Showing posts with label Childhood. Show all posts
Showing posts with label Childhood. Show all posts
Friday, April 23, 2010
Where I Belong
I've often thought that my poor parents must have felt I'd been dropped on their doorstep by evil gypsies. My mother was not an animal person. She would never have mistreated an animal, but she didn't particularly want them around her, either. She would just shake her head when I would lay in the grass for hours and watch snails crawl up my arm...I wanted to know how they moved when they had no feet...or collect pocketsful of sowbugs. (Pill bugs, roly-polys...I know now they are sauer bugs.) After doing time with goldfish and a canary, I was allowed a cat and a dog.
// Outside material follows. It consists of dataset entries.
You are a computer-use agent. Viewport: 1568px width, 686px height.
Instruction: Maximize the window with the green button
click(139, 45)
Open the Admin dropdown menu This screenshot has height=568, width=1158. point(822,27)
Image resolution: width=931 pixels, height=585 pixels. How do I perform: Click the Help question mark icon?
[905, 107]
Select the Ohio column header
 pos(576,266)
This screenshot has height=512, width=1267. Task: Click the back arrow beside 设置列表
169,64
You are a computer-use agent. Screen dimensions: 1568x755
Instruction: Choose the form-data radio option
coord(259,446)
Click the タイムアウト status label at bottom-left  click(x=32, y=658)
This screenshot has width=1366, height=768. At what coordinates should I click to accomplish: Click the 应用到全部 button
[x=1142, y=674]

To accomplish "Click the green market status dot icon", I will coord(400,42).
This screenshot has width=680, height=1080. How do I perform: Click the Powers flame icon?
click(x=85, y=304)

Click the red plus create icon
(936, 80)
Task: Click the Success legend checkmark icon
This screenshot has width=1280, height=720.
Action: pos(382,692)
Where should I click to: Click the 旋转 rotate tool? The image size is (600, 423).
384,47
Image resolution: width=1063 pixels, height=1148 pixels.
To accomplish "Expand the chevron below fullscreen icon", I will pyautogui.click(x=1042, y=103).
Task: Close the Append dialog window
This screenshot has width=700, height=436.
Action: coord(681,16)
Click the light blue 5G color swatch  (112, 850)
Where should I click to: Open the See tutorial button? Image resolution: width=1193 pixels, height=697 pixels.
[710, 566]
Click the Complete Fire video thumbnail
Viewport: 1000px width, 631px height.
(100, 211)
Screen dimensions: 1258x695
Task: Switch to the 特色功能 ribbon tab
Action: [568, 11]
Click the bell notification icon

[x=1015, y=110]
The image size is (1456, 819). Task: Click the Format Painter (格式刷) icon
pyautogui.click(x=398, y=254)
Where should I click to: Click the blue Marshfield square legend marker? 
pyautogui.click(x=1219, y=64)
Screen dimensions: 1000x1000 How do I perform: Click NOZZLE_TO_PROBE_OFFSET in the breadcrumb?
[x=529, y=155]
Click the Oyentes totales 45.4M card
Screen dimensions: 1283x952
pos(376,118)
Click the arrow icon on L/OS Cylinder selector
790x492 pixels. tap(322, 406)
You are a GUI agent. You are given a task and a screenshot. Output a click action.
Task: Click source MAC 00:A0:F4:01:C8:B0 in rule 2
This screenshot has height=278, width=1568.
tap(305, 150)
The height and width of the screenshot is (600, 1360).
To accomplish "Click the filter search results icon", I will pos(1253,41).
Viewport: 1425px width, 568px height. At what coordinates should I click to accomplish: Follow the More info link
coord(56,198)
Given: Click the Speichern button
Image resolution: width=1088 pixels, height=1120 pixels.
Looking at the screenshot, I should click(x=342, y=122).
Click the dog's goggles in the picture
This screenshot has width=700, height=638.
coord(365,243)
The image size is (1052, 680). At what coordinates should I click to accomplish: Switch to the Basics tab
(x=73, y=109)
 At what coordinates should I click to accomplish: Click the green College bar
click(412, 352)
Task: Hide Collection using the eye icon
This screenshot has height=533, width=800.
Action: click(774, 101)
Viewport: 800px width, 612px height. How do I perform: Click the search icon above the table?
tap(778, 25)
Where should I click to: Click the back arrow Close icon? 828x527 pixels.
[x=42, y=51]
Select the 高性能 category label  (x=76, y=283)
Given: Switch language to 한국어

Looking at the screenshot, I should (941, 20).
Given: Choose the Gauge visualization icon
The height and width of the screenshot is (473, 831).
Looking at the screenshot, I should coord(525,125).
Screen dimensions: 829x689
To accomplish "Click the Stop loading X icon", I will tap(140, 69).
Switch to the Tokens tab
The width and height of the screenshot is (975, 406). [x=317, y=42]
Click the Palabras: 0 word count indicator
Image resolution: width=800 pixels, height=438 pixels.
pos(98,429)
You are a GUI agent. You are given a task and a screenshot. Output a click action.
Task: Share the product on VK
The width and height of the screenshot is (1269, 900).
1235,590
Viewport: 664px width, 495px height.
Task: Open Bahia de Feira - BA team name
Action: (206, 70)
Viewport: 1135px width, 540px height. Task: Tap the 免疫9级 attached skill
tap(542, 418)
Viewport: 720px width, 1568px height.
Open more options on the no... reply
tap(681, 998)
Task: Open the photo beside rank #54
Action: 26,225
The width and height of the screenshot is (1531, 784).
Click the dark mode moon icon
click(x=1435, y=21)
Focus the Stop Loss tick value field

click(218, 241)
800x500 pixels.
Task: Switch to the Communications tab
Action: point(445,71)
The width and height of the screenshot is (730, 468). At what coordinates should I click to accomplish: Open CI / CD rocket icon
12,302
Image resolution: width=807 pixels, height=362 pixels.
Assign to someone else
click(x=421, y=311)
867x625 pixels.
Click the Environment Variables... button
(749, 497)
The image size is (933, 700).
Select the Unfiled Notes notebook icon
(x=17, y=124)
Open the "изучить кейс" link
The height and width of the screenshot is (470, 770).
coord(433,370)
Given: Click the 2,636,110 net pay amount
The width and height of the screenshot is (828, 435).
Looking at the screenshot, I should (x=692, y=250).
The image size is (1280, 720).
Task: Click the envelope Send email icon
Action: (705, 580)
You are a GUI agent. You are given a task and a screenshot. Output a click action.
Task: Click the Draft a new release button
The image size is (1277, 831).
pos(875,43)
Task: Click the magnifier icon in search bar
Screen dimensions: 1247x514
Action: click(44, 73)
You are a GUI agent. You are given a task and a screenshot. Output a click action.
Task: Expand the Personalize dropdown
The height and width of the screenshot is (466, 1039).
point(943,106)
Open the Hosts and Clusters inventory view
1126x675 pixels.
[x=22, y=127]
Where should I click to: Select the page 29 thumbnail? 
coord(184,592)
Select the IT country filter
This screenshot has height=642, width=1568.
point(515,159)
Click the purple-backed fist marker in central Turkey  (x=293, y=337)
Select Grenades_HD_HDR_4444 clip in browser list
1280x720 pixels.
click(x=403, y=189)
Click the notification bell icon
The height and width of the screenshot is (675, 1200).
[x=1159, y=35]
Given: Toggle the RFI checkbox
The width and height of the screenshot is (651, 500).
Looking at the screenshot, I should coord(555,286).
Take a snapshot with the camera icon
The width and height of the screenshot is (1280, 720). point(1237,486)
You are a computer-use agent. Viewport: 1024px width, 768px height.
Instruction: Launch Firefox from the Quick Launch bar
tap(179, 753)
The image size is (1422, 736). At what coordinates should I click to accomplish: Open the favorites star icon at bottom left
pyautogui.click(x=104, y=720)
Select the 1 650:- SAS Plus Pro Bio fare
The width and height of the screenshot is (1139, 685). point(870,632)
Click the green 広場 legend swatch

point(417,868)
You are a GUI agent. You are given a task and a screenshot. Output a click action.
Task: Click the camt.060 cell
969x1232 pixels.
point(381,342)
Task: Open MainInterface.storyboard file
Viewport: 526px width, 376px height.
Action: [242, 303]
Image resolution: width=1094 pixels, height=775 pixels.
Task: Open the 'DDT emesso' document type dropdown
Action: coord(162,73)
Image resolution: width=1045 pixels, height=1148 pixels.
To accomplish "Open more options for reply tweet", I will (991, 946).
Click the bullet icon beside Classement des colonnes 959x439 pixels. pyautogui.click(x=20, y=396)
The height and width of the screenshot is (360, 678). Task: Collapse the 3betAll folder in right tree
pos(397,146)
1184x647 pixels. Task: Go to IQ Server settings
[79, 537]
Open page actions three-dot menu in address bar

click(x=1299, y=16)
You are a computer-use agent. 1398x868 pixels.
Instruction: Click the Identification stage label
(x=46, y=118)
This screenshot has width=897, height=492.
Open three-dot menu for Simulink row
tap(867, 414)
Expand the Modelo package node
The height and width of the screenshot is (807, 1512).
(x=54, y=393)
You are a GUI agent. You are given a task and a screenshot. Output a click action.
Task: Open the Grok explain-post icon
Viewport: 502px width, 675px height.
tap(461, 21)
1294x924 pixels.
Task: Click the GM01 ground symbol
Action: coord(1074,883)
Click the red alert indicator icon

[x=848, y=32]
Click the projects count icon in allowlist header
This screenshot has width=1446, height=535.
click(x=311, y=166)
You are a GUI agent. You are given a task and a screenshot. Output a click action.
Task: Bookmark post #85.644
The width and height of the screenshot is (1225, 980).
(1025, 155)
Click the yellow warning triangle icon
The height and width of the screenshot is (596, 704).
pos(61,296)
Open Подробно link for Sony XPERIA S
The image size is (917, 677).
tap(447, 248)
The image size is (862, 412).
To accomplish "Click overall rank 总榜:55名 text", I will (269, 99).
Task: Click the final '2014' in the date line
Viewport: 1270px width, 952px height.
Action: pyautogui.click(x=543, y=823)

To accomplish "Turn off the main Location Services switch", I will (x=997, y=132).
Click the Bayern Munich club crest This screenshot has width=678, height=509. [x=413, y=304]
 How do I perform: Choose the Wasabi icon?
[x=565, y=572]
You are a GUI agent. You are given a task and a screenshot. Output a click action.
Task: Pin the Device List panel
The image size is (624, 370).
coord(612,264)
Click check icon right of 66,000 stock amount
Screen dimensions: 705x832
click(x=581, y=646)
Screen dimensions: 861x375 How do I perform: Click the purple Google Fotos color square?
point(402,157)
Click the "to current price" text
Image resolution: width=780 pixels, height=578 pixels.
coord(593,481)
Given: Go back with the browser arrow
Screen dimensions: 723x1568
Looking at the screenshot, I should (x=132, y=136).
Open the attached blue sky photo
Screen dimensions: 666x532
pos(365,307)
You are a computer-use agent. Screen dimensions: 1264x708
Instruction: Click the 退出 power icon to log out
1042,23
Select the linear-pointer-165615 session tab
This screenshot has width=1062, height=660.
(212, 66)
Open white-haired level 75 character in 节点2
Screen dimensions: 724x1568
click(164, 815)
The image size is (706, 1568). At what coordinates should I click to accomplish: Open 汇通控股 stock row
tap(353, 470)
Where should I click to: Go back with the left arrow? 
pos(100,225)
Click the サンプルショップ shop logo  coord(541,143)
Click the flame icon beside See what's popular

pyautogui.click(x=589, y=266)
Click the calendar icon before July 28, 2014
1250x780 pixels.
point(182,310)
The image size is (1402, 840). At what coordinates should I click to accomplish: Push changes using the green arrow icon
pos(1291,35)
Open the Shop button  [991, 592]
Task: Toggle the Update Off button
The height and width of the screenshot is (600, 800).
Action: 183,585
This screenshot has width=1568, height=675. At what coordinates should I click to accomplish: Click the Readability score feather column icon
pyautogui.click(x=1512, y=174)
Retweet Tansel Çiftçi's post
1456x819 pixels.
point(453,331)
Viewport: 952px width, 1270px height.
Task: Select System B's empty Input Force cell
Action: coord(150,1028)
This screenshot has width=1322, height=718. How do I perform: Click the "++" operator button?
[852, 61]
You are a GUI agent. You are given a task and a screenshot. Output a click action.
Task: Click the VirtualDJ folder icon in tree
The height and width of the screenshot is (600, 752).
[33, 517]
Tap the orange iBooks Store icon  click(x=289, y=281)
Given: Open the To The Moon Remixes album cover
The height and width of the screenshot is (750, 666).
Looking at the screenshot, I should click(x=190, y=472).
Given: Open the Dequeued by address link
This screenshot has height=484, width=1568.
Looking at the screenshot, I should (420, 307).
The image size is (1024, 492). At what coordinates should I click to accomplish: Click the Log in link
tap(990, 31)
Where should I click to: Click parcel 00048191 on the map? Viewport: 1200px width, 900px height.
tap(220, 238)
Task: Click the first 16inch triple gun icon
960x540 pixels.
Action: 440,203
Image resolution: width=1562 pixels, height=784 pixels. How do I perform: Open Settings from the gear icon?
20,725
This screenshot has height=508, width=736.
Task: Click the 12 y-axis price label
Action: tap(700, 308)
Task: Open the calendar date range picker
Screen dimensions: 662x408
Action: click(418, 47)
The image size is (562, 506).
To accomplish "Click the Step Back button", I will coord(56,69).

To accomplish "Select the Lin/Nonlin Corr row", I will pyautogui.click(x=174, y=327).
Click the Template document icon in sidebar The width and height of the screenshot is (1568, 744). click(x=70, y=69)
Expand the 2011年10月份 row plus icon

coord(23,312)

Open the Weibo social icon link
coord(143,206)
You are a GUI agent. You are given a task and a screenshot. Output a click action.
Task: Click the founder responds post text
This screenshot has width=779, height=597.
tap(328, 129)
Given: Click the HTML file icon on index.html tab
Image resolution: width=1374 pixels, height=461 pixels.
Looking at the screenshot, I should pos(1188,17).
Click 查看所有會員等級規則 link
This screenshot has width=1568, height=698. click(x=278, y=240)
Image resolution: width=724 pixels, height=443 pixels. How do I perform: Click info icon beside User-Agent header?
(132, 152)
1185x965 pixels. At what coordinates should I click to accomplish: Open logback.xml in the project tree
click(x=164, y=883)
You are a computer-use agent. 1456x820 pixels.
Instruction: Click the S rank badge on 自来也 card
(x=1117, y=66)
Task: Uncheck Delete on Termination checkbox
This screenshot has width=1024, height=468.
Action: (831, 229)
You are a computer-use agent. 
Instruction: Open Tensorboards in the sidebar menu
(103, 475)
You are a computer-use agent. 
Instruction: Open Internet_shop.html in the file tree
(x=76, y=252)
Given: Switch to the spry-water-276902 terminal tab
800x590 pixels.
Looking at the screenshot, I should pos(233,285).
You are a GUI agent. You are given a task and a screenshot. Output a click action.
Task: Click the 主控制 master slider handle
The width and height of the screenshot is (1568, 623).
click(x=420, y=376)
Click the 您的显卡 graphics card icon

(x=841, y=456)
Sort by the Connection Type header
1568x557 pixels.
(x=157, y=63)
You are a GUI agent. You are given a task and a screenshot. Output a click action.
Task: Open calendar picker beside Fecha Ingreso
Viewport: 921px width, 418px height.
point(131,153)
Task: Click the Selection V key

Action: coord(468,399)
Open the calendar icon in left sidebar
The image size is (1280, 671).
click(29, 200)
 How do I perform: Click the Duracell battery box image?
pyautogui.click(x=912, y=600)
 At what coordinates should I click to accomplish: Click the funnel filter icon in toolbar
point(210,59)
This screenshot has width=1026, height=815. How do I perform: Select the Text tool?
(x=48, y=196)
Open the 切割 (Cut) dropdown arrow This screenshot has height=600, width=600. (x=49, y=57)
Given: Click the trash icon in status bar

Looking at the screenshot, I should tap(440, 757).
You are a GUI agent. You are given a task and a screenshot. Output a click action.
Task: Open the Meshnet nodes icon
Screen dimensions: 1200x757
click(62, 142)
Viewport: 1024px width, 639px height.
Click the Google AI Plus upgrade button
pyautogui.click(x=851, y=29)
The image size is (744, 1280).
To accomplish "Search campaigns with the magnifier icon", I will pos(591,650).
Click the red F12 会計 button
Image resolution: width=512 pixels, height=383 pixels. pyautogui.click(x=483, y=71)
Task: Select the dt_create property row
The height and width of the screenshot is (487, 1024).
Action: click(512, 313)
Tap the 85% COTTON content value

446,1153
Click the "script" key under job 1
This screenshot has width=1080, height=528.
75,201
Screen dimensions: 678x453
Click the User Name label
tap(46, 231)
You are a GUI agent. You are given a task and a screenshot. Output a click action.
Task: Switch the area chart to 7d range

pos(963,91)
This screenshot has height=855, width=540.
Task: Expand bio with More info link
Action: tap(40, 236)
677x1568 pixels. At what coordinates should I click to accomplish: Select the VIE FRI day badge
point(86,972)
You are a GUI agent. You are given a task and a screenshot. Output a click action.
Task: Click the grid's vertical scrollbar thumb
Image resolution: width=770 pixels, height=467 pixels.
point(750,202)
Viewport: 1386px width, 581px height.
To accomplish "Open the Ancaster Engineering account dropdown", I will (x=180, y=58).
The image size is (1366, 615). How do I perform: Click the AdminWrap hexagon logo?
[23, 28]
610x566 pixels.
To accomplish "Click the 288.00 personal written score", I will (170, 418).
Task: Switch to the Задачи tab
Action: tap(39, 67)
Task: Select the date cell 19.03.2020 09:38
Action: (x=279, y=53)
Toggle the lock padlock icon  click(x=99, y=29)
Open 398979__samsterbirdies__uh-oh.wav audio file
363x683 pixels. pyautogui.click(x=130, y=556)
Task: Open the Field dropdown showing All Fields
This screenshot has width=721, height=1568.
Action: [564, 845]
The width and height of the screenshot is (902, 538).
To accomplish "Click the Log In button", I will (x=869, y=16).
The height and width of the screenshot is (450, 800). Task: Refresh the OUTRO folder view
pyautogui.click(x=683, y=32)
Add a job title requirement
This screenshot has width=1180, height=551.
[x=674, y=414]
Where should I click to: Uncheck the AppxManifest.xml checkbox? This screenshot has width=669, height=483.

The dog was named Blackie, but my mother never called him anything but Dog. My father bought my first horse when I was twelve. Mother was so opposed to this she left home for a week. He had taught me to ride years before...it was the one sport we did together. I think he owned only one sport shirt in his life, and wore a suit and tie even when we went to the beach. When I would go riding in a wash (gully, river bed) not so far away, I would catch and bring home "horny toads," lizards that look like mini-stegosaurus. I brought so many home that my father finally had a special outdoor habitat built for them, probably because Mother didn't want them anywhere near, and who could blame her? Daddy would bribe me to put on a dress, promising to take me out to dinner or to a favorite aunt's house...nine times out of ten it didn't work. Mother was thirty-eight and Daddy in his forties when I came along unexpectedly, and they must have wondered how this misfit cowbird was left in their nest. The fact that they humored me is to their credit. My love for "all things great and small" is now fulfilled. I'm where I belong.